WRITTEN INSTRUCTION 1 »
In the court judgment below, copy everything from "1 HIS HONOUR" down to "aside the adjudication.".
Start of GIVEN TEXT
Trysams Pty Ltd v Club Constructions (NSW) Pty Ltd [2008] NSWSC 399

 

TEXTS CITED:

 

DECISION:

 

The Adjudicator’s Adjudication Determination dated 22 February 2010 be quashed and set aside. The money standing in Court forthwith to be paid out to the plaintiff. The first defendant to pay the plaintiff's costs of the proceedings

 

JUDGMENT:

 

IN THE SUPREME COURT

OF NEW SOUTH WALES

EQUITY DIVISION

TECHNOLOGY & CONSTRUCTION LIST

 

HAMMERSCHLAG J

 

6 DECEMBER 2010

 

2010/66117 ST. HILLIERS CONTRACTING PTY LTD V DUALCORP CIVIL PTY LTD EX TEMPORE JUDGMENT

 

INTRODUCTION

 

1 HIS HONOUR : By its Further Amended Summons dated 24 May 2010 and its Further Amended Technology & Construction List Statement dated 13 October 2010, the plaintiff seeks a declaration that the second defendant’s adjudication determination (“the Adjudication”) under the Building and Construction Industry Security of Payment Act 1999 (NSW) (“the Act”) dated 22 February 2010 for $1,358,090.14 (including GST) is void. The recent decision of the Court of Appeal in Chase Oyster Bar v Hamo Industries [2010] NSWCA 190 (“Chase Oyster Bar”) makes it clear that the appropriate form of relief is an order in the nature of certiorari quashing or setting aside the adjudication.
End of GIVEN TEXT
Start of RECORDS SUPPLIED
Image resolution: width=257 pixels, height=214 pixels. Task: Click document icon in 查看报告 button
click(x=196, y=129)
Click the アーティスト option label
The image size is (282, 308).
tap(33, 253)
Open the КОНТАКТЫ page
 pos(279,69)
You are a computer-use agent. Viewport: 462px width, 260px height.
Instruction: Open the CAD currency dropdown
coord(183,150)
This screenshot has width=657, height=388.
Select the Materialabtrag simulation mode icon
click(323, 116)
End of RECORDS SUPPLIED
Start of RECORDS SUPPLIED
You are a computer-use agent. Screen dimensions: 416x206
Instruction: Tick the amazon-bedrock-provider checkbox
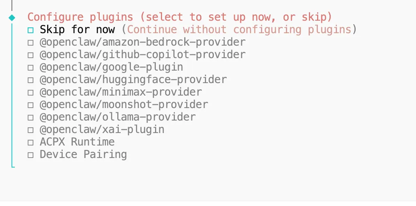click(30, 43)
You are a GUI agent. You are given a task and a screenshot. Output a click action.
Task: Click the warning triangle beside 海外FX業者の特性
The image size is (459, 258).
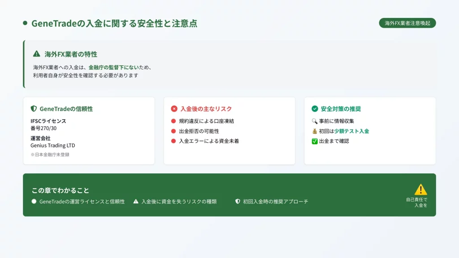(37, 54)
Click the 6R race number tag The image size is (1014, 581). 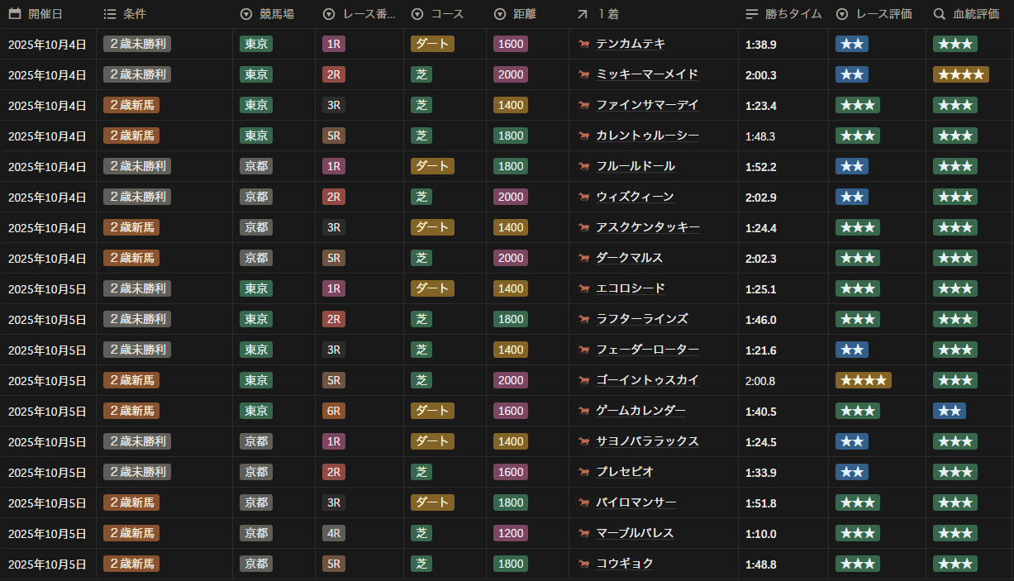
End of RECORDS SUPPLIED
WRITTEN INSTRUCTION 2 »
Write out everything in the records from the line that contains "You are a GUI" down to the line that contains "Click the 6R", and leave the pictures out.

FINAL RESULT 1 »
1 HIS HONOUR : By its Further Amended Summons dated 24 May 2010 and its Further Amended Technology & Construction List Statement dated 13 October 2010, the plaintiff seeks a declaration that the second defendant’s adjudication determination (“the Adjudication”) under the Building and Construction Industry Security of Payment Act 1999 (NSW) (“the Act”) dated 22 February 2010 for $1,358,090.14 (including GST) is void. The recent decision of the Court of Appeal in Chase Oyster Bar v Hamo Industries [2010] NSWCA 190 (“Chase Oyster Bar”) makes it clear that the appropriate form of relief is an order in the nature of certiorari quashing or setting aside the adjudication.

FINAL RESULT 2 »
You are a GUI agent. You are given a task and a screenshot. Output a click action.
Task: Click the warning triangle beside 海外FX業者の特性
The image size is (459, 258).
(37, 54)
Click the 6R race number tag The image size is (1014, 581). 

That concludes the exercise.